> _Assignment_: When the string "pixels" appears in a line of the records, show the whole line.

> _Given records_:
--- START ---
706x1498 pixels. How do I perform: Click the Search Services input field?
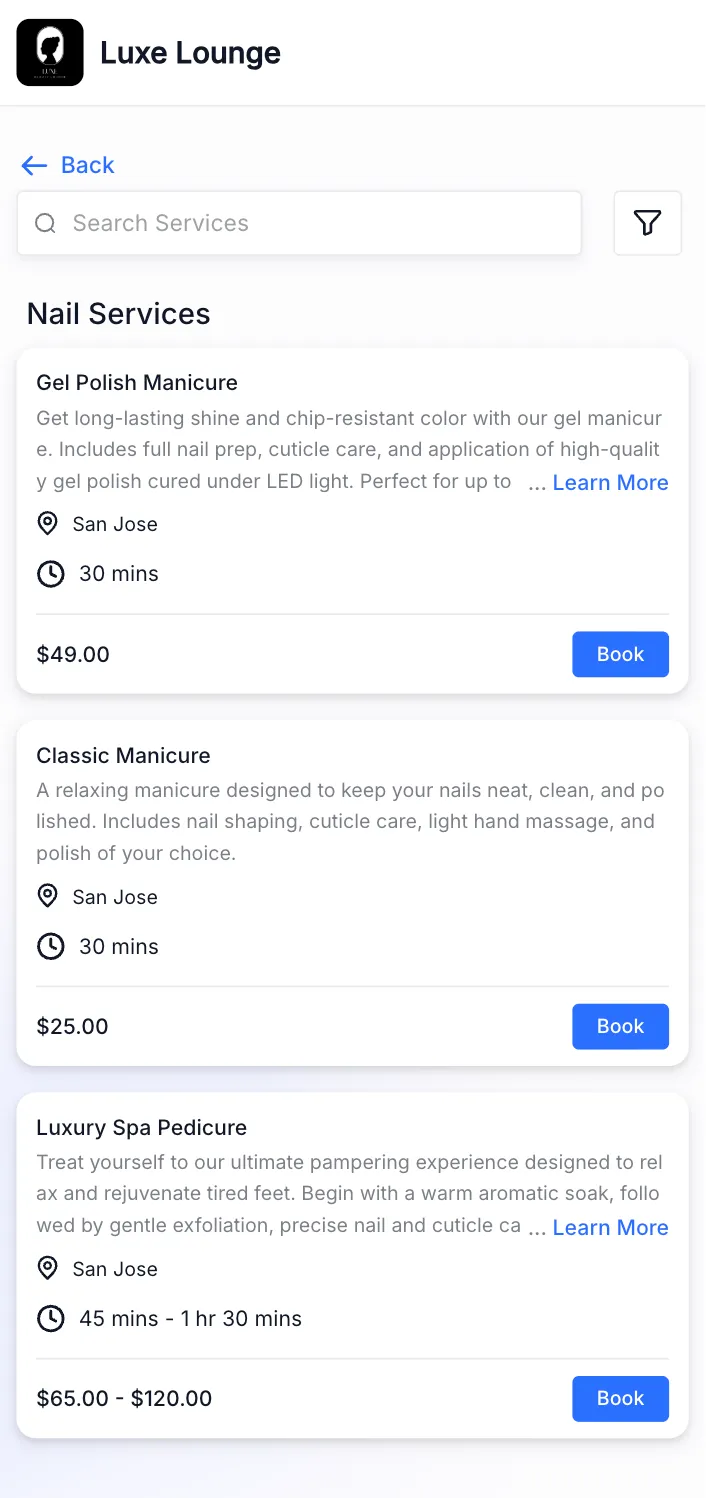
--- END ---
--- START ---
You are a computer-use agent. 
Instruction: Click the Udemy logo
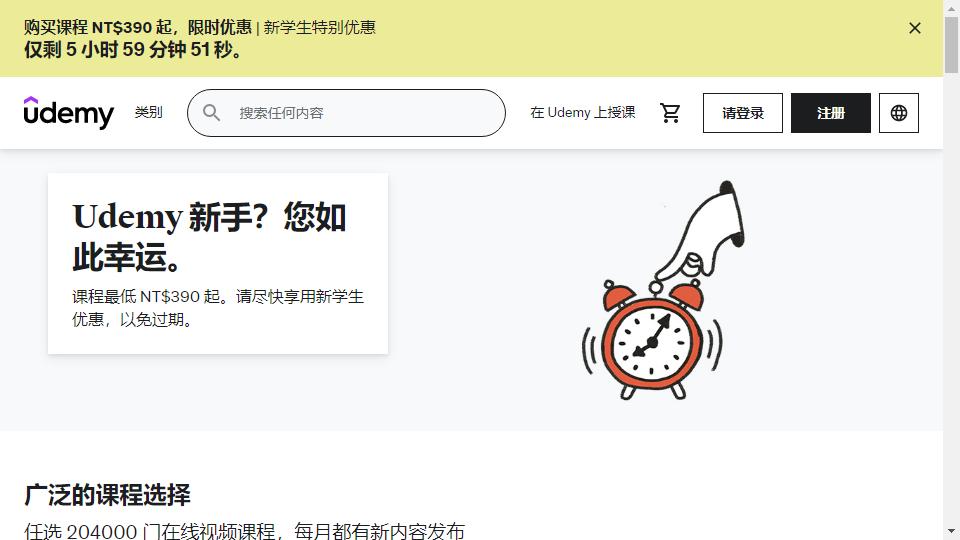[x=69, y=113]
--- END ---
--- START ---
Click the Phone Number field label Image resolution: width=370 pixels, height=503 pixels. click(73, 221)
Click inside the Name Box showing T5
--- END ---
> _Answer for the task_:
706x1498 pixels. How do I perform: Click the Search Services input field?
Click the Phone Number field label Image resolution: width=370 pixels, height=503 pixels. click(73, 221)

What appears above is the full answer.